_Items listed in a dataset_:

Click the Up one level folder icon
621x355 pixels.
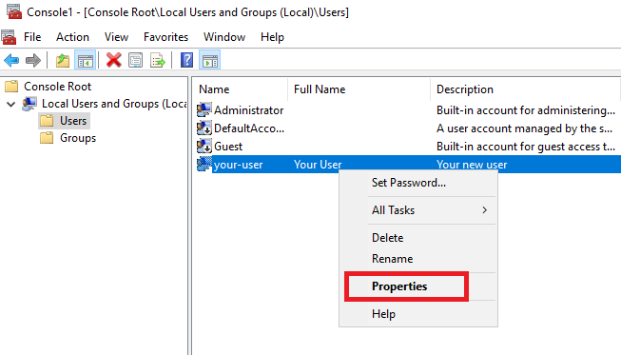coord(63,61)
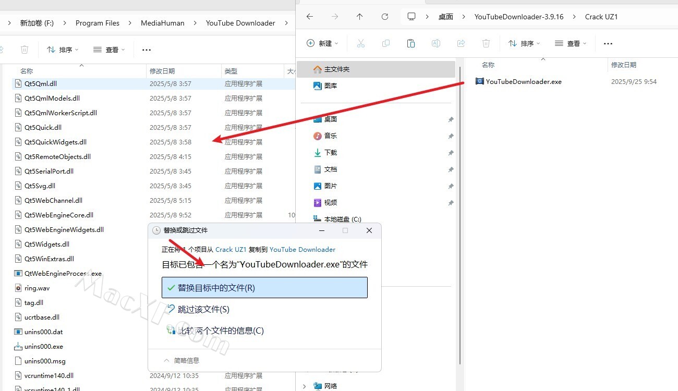The image size is (678, 391).
Task: Choose 比较两个文件的信息(C) option
Action: pyautogui.click(x=221, y=331)
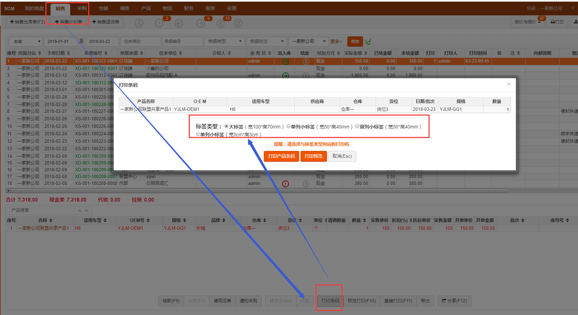The width and height of the screenshot is (578, 315).
Task: Choose the 双列小标签 radio option
Action: click(357, 126)
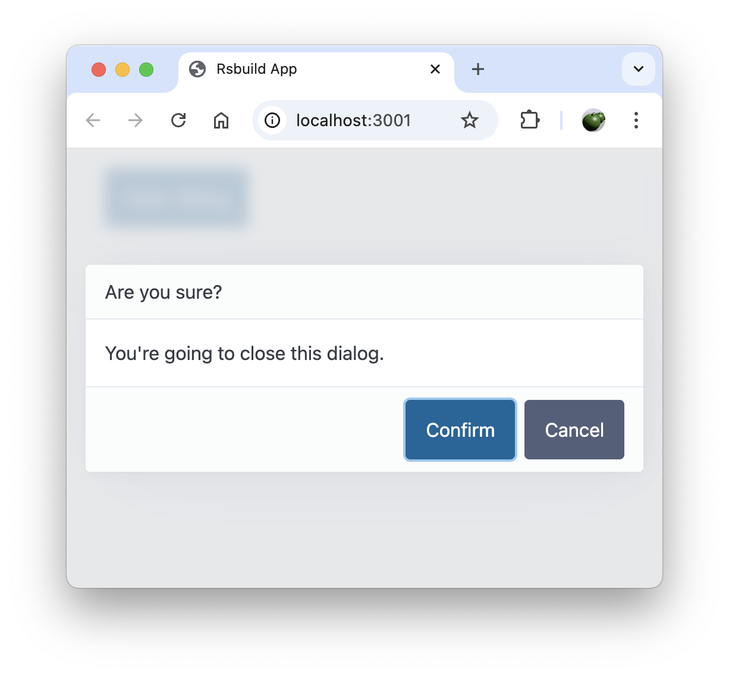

_WHAT YOU WILL DO_: The records above must be output exactly, except for the pictures.

_TASK RESULT_:
Click the Up one level folder icon
621x355 pixels.
coord(63,61)
The image size is (678, 391).
Task: Choose 比较两个文件的信息(C) option
Action: pyautogui.click(x=221, y=331)
The width and height of the screenshot is (578, 315).
Task: Choose the 双列小标签 radio option
Action: click(357, 126)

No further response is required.